WHAT IS NEEDED: Produce a word-for-word copy of the lines from the one that contains "Viewport: 1063px width, 546px height." to the final line of the data below, with all pictures dropped.

[Collected data entries]
·····
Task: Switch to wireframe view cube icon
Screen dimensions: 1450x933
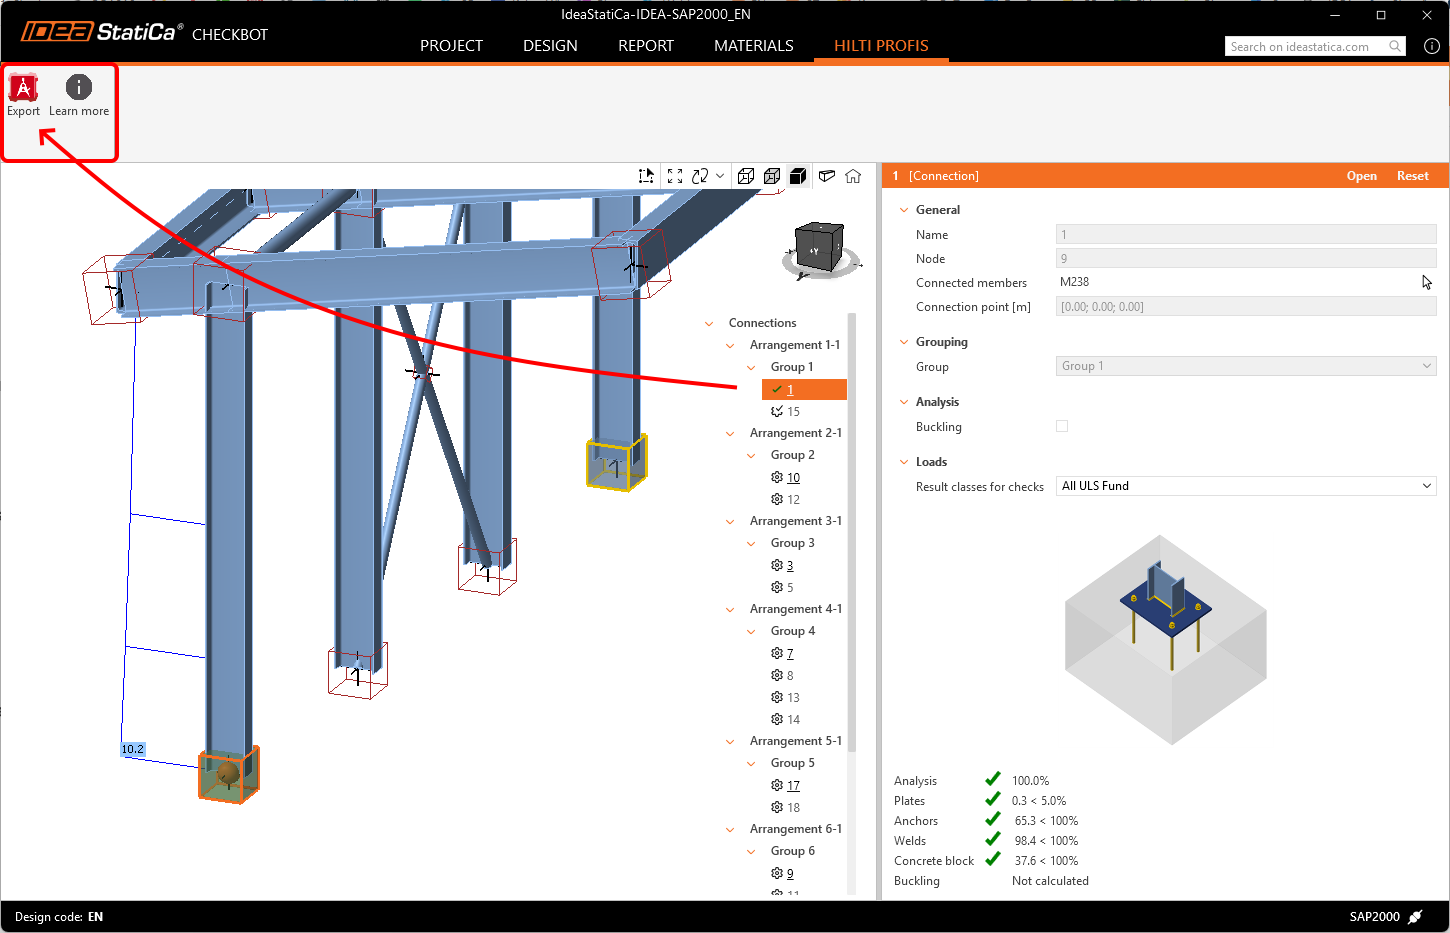Action: pos(746,176)
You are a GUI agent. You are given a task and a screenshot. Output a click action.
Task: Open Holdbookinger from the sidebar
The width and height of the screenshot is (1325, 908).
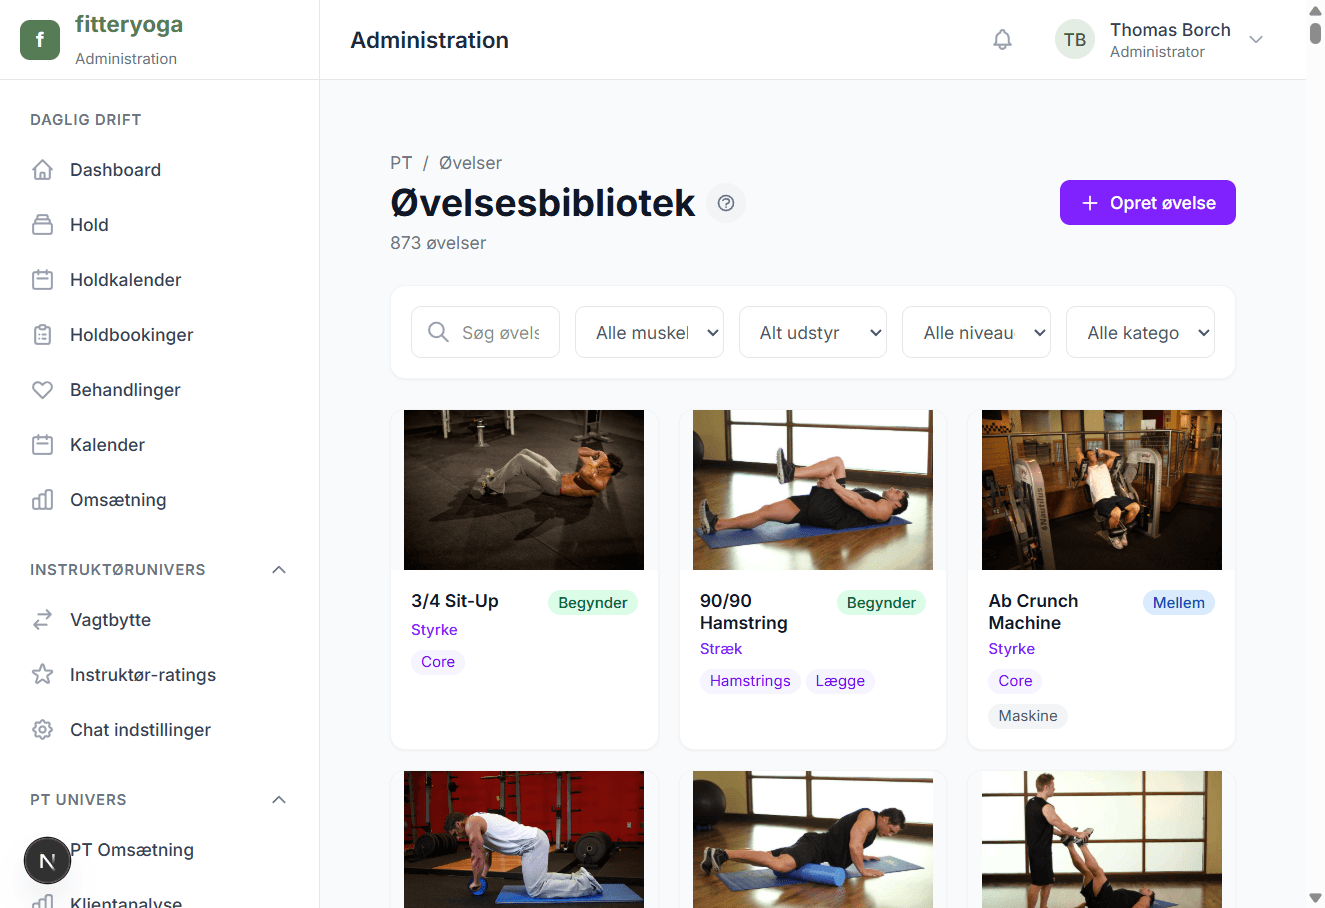(x=131, y=334)
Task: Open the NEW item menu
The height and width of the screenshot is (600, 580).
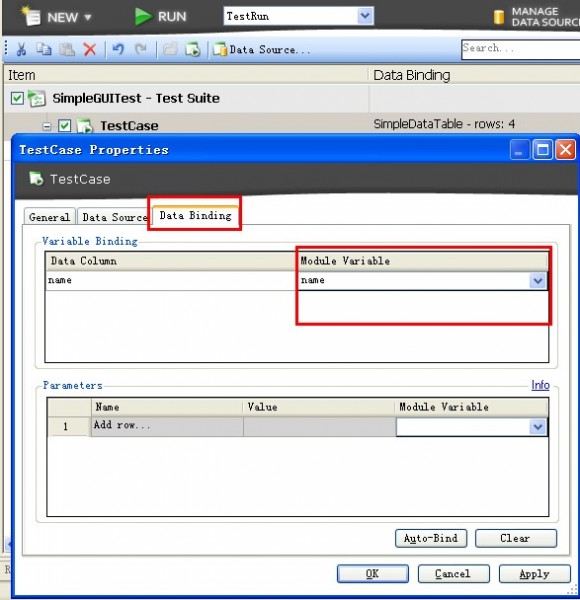Action: point(57,17)

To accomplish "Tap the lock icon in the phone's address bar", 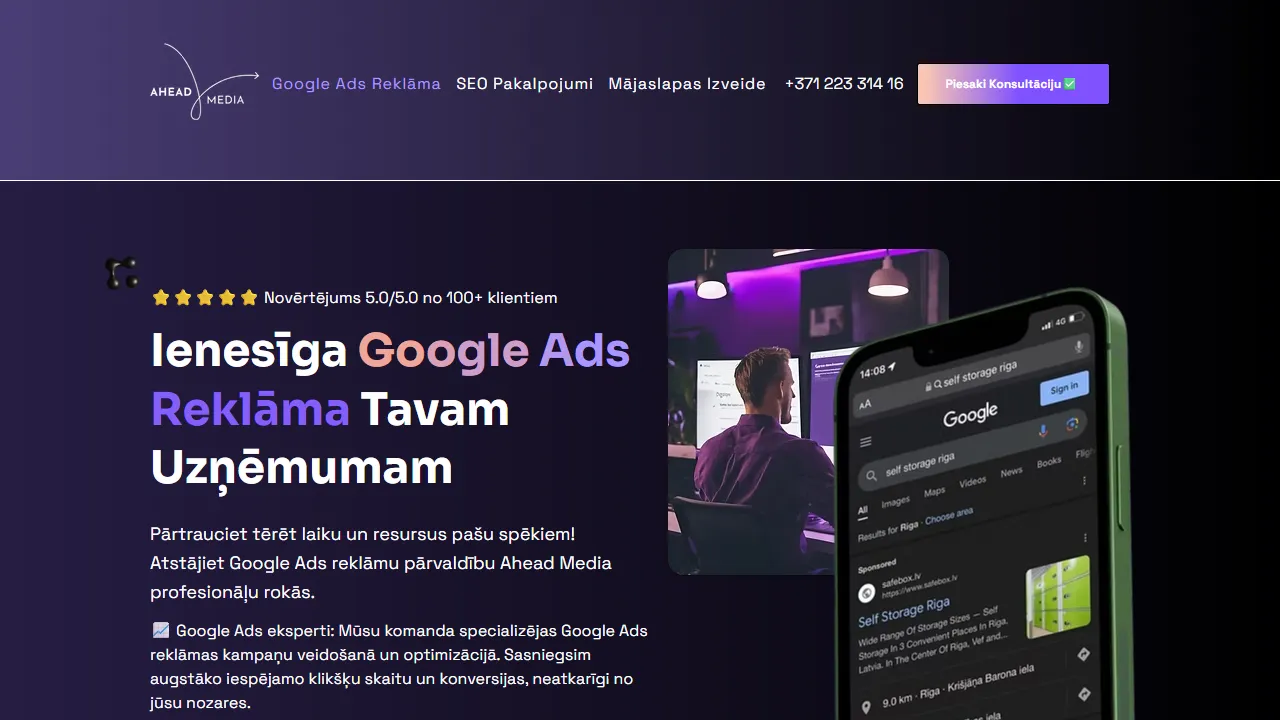I will (x=928, y=385).
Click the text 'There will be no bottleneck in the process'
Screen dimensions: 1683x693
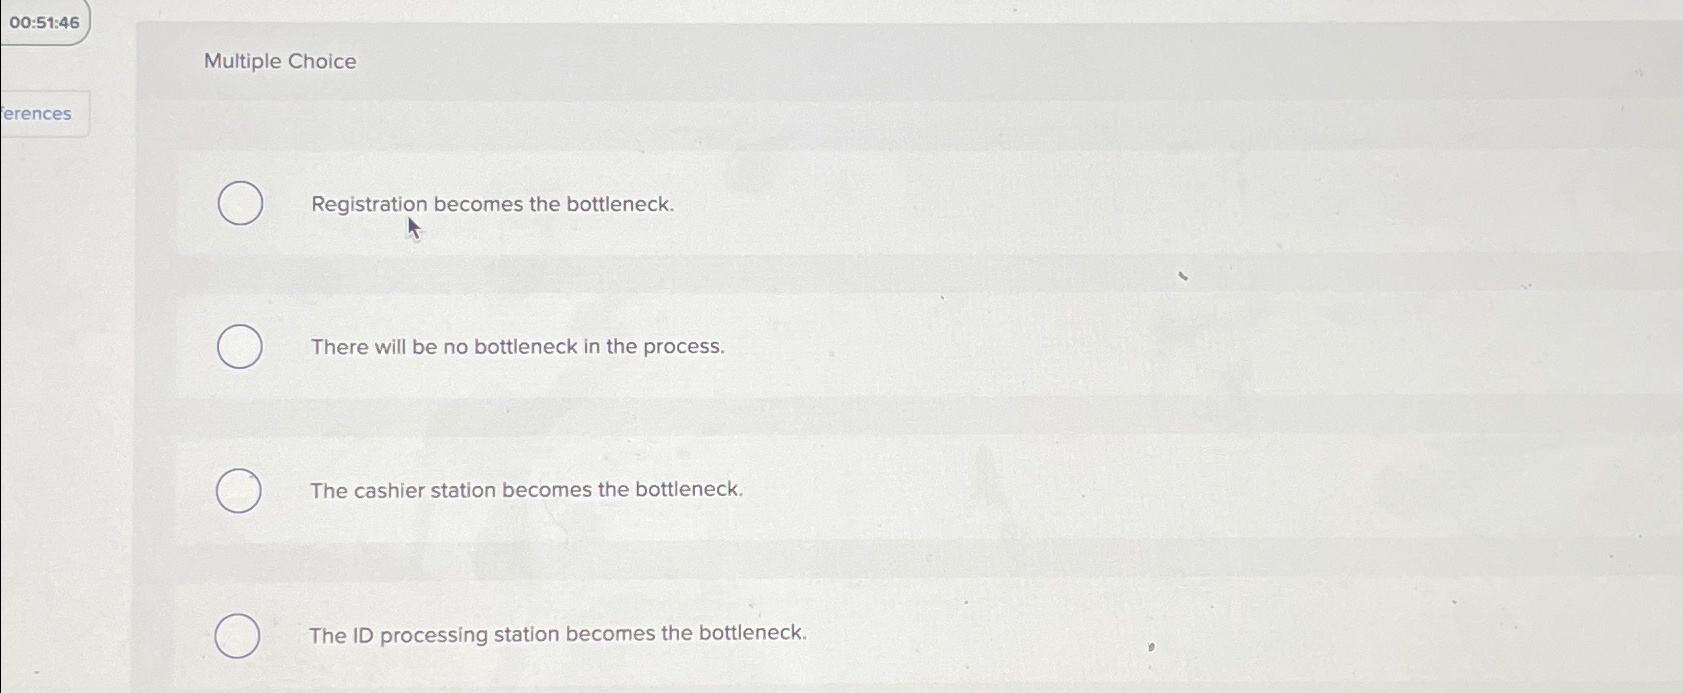coord(516,346)
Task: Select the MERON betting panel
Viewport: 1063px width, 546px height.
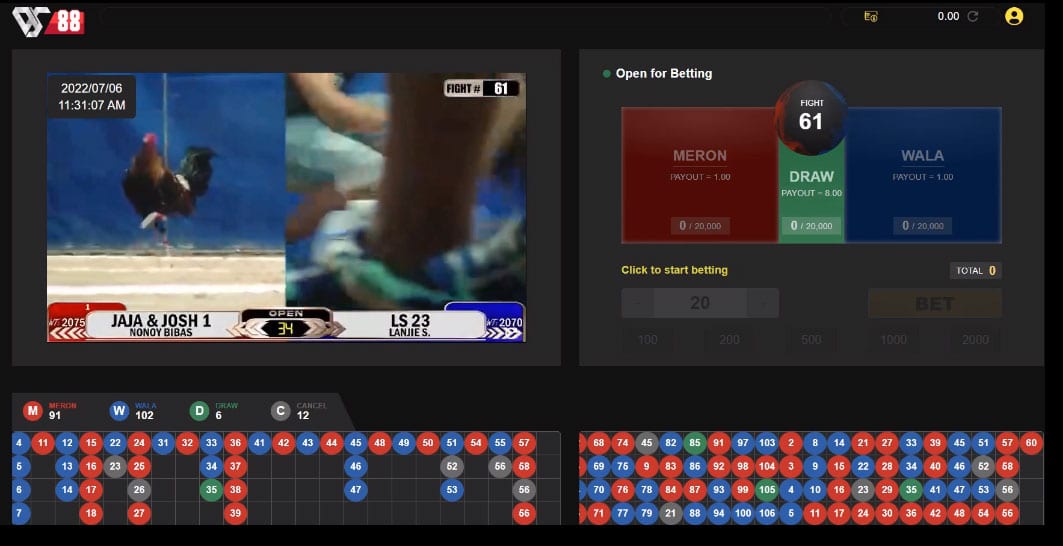Action: (700, 175)
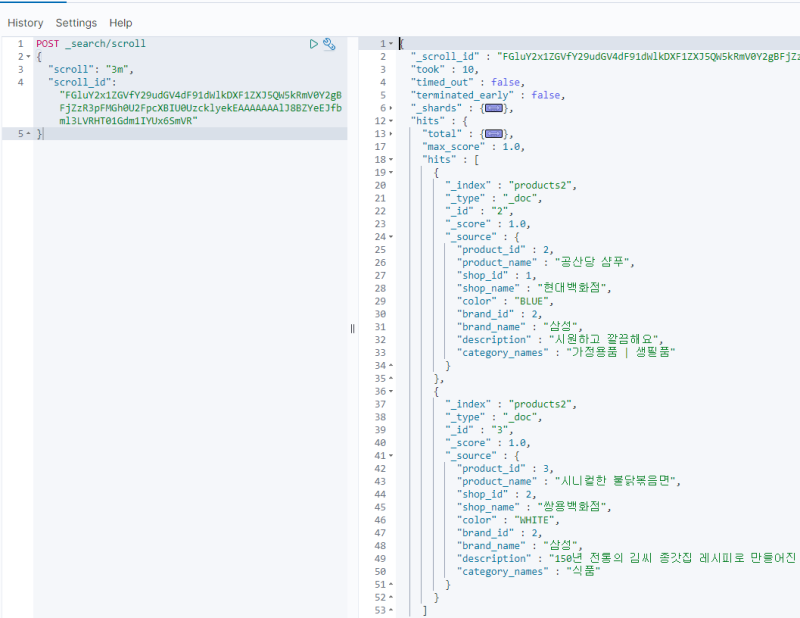The width and height of the screenshot is (800, 618).
Task: Open the Help tab
Action: [x=120, y=23]
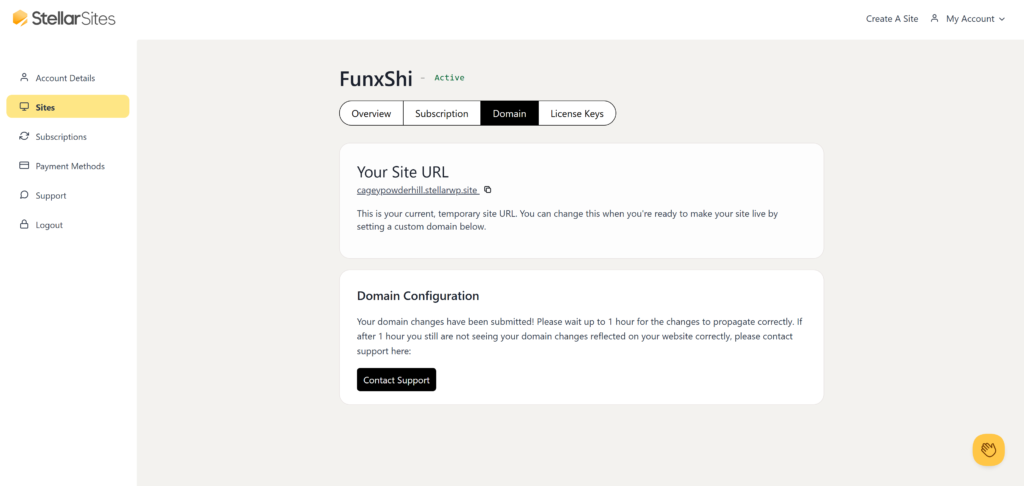This screenshot has width=1024, height=486.
Task: Click the Subscriptions refresh icon
Action: click(x=24, y=136)
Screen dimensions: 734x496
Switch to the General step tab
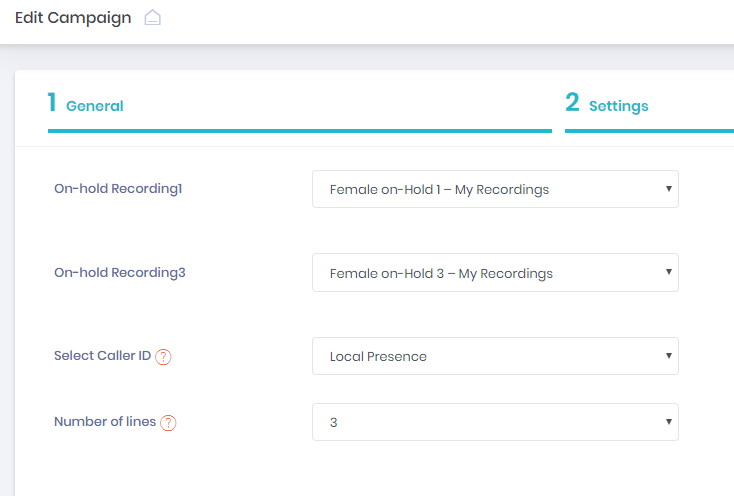pos(95,106)
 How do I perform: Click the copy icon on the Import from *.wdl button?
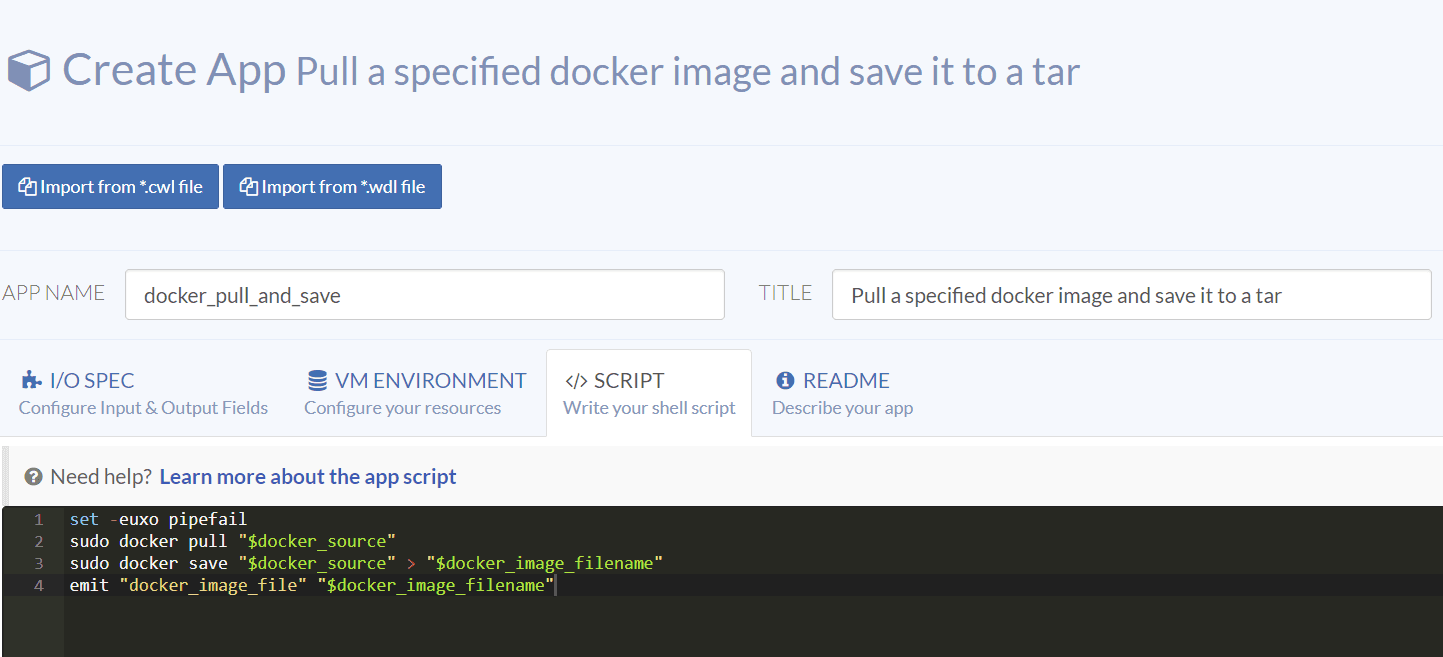point(248,187)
·····
EXERCISE OUTPUT:
Viewport: 1063px width, 546px height.
Action: (700, 175)
The width and height of the screenshot is (800, 618).
Task: Open the Help tab
Action: [x=120, y=23]
This screenshot has width=1024, height=486.
Task: Click the Subscriptions refresh icon
Action: click(x=24, y=136)
Screen dimensions: 734x496
Switch to the General step tab
pos(95,106)
 How do I perform: Click the copy icon on the Import from *.wdl button?
point(248,187)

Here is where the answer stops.